Exercise description: Quote the items verbatim, starting at their first line and ending with the line that contains "[x=179, y=428]", with both of those lines included.
+===+
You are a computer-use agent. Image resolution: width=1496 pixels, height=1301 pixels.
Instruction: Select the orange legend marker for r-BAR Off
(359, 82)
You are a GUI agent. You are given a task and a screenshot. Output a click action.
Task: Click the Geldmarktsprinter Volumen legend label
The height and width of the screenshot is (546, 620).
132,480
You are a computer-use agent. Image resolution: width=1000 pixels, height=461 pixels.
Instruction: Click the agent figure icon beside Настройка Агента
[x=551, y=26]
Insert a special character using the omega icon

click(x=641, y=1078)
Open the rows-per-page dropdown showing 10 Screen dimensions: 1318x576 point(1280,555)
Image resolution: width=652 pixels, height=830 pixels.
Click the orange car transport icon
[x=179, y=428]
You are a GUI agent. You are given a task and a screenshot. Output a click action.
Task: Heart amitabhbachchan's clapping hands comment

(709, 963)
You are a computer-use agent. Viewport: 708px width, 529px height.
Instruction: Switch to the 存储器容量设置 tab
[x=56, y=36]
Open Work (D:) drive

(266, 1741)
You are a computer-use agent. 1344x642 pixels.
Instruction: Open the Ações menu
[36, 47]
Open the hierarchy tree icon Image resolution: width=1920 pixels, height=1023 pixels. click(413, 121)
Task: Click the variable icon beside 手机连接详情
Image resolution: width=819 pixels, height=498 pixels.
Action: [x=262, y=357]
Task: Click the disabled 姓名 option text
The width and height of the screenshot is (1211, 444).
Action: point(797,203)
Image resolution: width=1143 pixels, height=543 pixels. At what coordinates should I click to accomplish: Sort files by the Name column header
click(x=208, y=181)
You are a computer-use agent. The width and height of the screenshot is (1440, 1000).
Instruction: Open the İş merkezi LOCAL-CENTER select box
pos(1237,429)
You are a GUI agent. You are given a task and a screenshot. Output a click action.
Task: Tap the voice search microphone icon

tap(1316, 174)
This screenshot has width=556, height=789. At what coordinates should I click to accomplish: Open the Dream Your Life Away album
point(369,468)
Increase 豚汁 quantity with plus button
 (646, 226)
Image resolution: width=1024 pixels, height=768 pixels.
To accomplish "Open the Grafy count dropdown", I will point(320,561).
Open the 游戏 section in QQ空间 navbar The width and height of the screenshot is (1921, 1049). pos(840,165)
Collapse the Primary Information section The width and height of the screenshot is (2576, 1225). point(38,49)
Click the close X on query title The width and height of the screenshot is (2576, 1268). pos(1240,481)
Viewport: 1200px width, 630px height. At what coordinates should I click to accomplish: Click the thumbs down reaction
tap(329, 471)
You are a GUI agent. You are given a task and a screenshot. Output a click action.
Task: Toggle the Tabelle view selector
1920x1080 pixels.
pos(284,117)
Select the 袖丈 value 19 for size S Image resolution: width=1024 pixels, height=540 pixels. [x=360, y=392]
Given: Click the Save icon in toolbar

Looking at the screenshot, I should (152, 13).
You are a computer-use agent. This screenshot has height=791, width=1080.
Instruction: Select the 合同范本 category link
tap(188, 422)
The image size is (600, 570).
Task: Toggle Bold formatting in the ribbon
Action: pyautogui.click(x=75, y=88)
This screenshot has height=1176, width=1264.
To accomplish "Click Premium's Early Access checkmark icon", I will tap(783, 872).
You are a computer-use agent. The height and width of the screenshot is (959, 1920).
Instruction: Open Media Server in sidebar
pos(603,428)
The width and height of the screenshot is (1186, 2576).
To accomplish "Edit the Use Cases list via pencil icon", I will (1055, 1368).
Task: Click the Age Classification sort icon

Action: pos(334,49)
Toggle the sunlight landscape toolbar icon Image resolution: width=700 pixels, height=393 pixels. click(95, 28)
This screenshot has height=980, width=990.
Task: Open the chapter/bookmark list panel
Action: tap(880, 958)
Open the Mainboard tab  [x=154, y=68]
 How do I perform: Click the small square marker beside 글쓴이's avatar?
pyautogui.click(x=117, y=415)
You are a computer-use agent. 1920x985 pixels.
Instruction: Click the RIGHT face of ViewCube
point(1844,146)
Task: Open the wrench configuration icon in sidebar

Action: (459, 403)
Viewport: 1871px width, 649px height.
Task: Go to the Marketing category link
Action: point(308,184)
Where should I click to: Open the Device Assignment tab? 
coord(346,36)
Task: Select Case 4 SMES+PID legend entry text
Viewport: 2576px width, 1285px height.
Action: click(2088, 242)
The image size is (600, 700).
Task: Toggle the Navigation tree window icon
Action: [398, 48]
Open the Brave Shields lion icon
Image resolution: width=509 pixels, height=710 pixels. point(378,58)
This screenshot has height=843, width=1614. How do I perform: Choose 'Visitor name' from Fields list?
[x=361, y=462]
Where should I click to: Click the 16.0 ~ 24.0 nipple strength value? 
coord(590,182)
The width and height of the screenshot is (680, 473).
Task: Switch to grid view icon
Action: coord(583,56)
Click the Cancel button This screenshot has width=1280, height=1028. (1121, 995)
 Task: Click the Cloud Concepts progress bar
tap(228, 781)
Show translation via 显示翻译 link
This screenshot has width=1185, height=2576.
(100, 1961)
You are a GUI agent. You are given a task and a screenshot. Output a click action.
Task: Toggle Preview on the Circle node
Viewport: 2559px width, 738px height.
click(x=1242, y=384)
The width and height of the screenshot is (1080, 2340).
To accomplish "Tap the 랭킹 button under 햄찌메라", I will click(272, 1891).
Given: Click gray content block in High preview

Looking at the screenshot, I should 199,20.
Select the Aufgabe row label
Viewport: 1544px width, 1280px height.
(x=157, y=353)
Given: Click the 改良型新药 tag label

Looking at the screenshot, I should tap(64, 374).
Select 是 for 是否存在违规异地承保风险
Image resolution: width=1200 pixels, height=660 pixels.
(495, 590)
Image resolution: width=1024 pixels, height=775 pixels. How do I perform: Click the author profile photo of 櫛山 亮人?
+===+
The result:
You are a computer-use agent. Image resolution: width=1496 pixels, height=1301 pixels.
Instruction: Select the orange legend marker for r-BAR Off
(359, 82)
You are a GUI agent. You are given a task and a screenshot. Output a click action.
Task: Click the Geldmarktsprinter Volumen legend label
The height and width of the screenshot is (546, 620).
132,480
You are a computer-use agent. Image resolution: width=1000 pixels, height=461 pixels.
Instruction: Click the agent figure icon beside Настройка Агента
[x=551, y=26]
Insert a special character using the omega icon

click(x=641, y=1078)
Open the rows-per-page dropdown showing 10 Screen dimensions: 1318x576 point(1280,555)
Image resolution: width=652 pixels, height=830 pixels.
Click the orange car transport icon
[x=179, y=428]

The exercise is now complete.